On the 50th anniversary of the first wheelchair race at the Boston Marathon, when Bob Hall took the tape, the desired fairytale among the home crowd may have been for another American man to bookend that half century of the push-rim division.

But that would have been to ignore another sort of symmetry that Marcel Hug had signposted earlier in the week.

The most dominant racer in the entire history of the sport, Hug cut his teeth in a chair designed and marketed by Hall himself, and posted a picture on his Instagram feed of that chair in the build-up to the race.

And the great man was there to witness him lay down another winning chapter, as the Swiss 39-year-old beat the USA’s Daniel Romanchuk for his eighth Boston win.

The pair were together until the 15km split, by which point Hug was 29 seconds in front. His lead by halfway was almost two minutes and when he crossed the finish line, it was beyond four, stopping the clock at 1:21:34.

The machine Hug powered his way to victory in is unrecognizable from that chair he began racing in and even further from the day chair Hall raced in all those years ago.

Quite how Hall made it through the Newton Hills in it all those years ago defies all logic. But he did, and in doing so, set in motion the growth of a sport that the likes of Hug and women’s winner Susannah Scaroni can now forge lucrative careers from.

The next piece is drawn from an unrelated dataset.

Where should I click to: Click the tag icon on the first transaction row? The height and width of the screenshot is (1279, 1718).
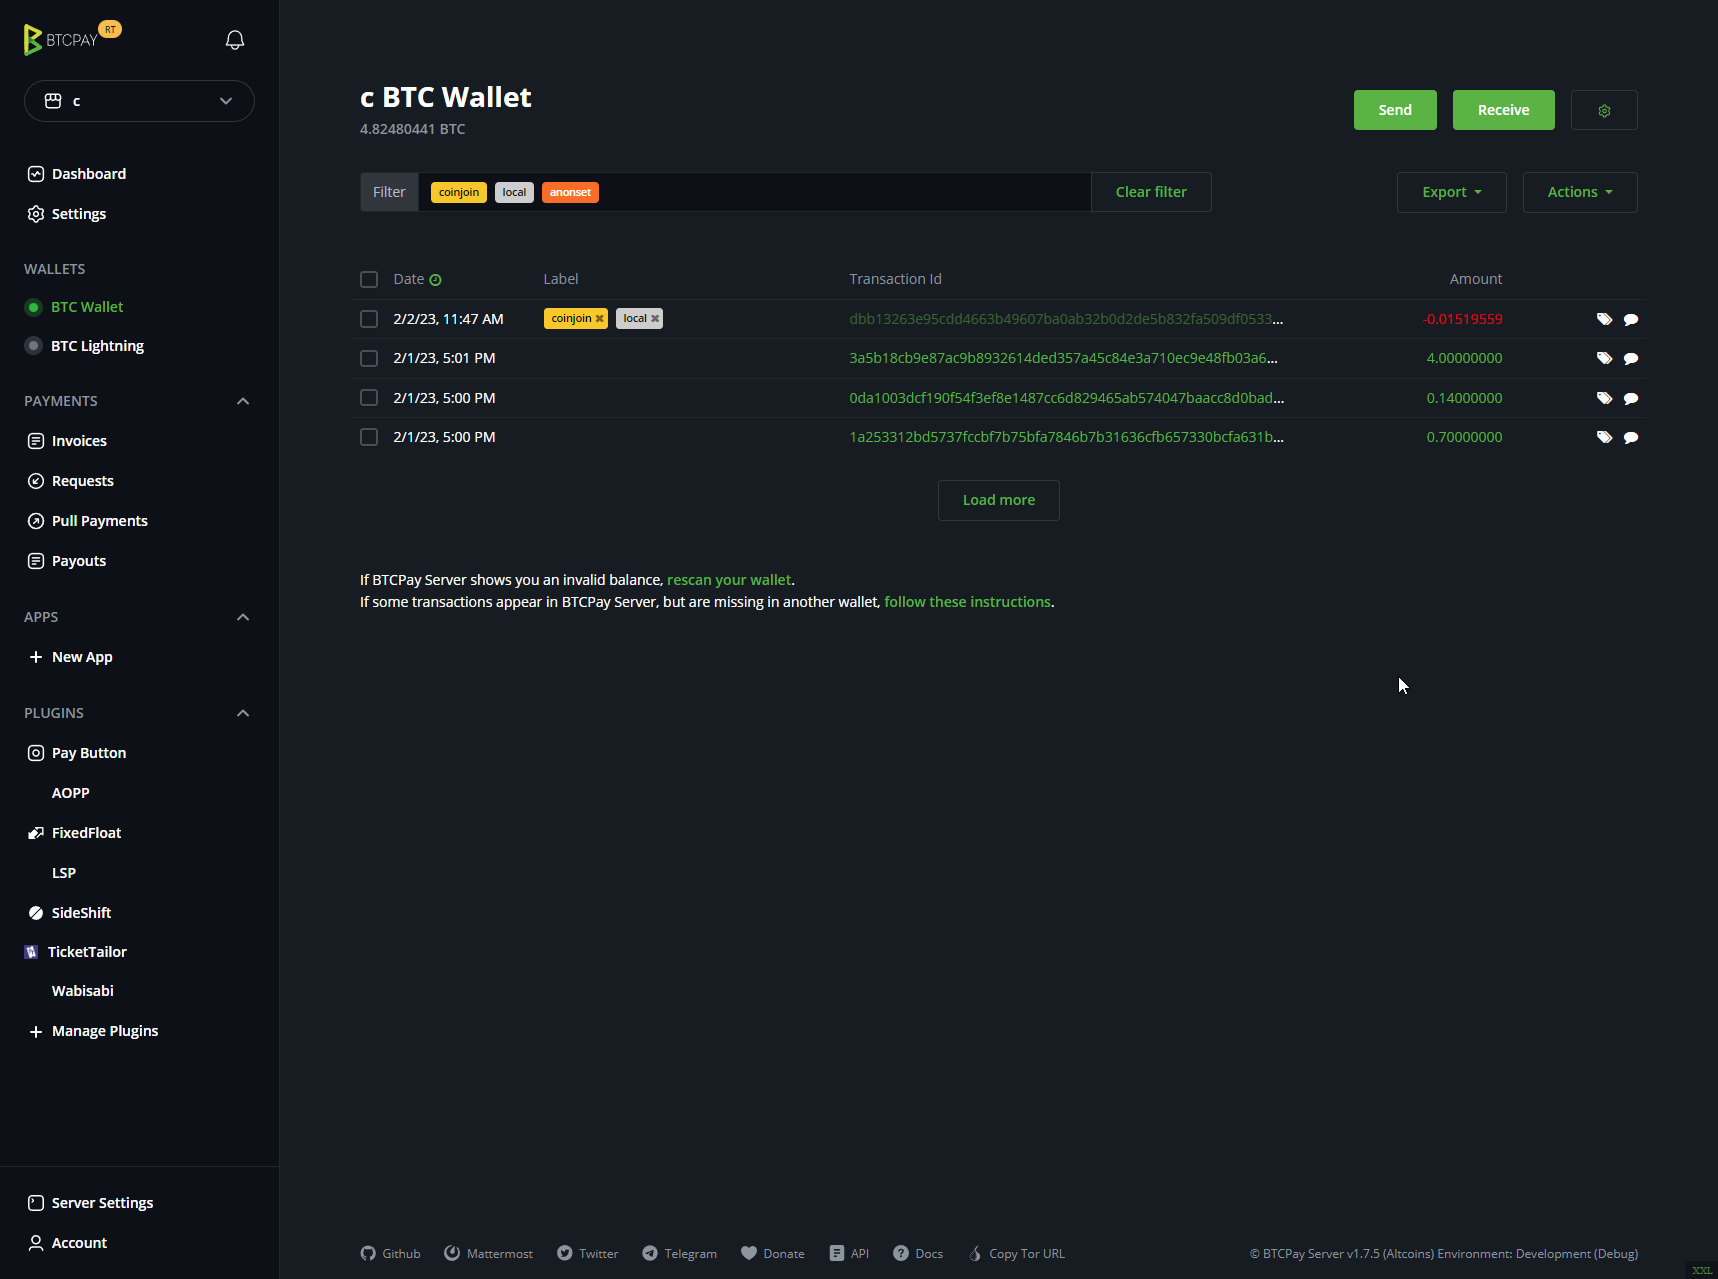[x=1605, y=318]
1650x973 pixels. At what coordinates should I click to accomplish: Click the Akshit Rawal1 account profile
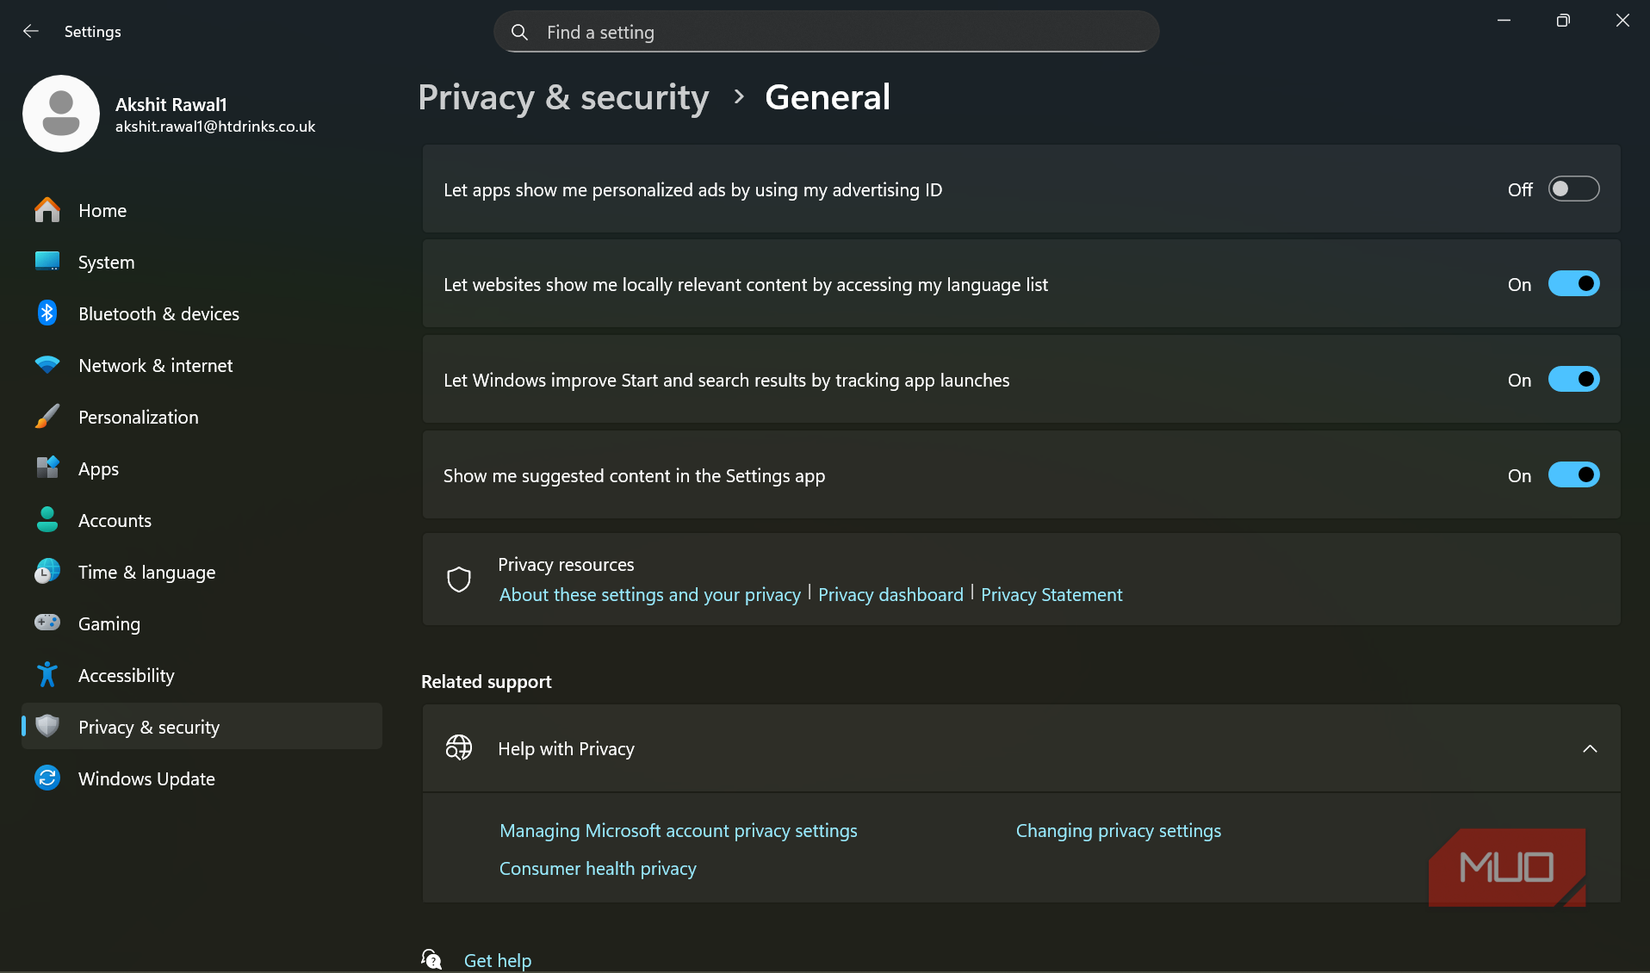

Scaroni won here in 2022 on her comeback trail from a road accident that left her facing an incredibly uncertain future.

All eyes were on Catherine Debrunner who was seeking her Six Star medal and a sixth Major win on her Boston debut.

But debuts here are often not easy things to win. Boston has many lessons to teach the fastest to the slowest, and Scaroni has been at this school longer than her Swiss rival.

Scaroni collaborated with Manuela Schär and Debrunner to establish a lead of 27 seconds over last year’s champion Eden Rainbow-Cooper, but by 30km she had blown the field apart, with Debrunner losing 26 seconds to the American and Schar 1:16 behind.

When she eventually took the tape on Boylston St, Scaroni was more than two minutes ahead of Debrunner, with Schär a distant third.

Hostilities will resume in London, just six days after the showdown in New England.